WHAT YOU HAVE TO DO =
Set out the listing below as a numbered list, one line per item, skipping any blank lines. Leave the pictures out of your answer.

--- Start of LISTED ENTRIES ---

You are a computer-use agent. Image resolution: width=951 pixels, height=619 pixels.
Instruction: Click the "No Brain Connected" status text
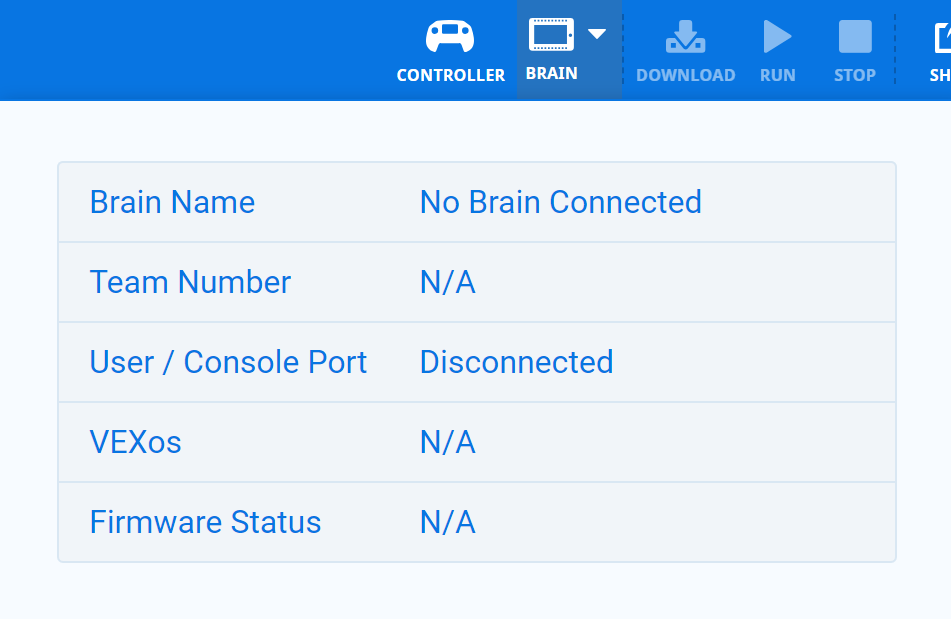click(560, 202)
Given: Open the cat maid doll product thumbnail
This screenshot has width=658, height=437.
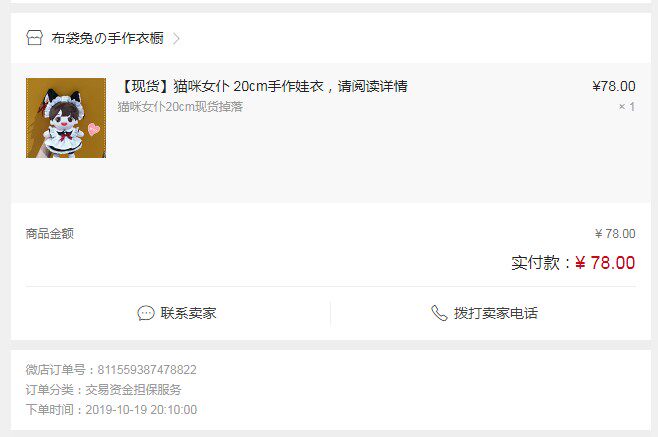Looking at the screenshot, I should click(66, 118).
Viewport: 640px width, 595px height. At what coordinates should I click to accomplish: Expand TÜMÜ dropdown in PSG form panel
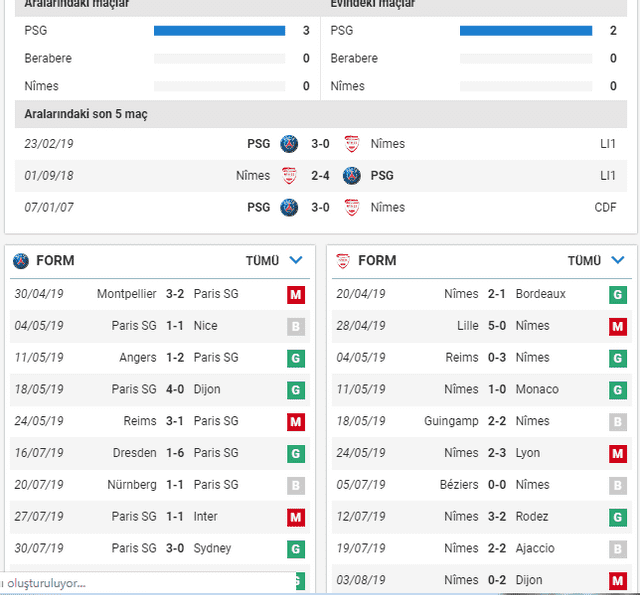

--- End of LISTED ENTRIES ---

FINAL RESULT =
1. You are a computer-use agent. Image resolution: width=951 pixels, height=619 pixels.
2. Instruction: Click the "No Brain Connected" status text
3. click(560, 202)
4. Given: Open the cat maid doll product thumbnail
5. This screenshot has width=658, height=437.
6. Looking at the screenshot, I should click(66, 118).
7. Viewport: 640px width, 595px height. At what coordinates should I click to accomplish: Expand TÜMÜ dropdown in PSG form panel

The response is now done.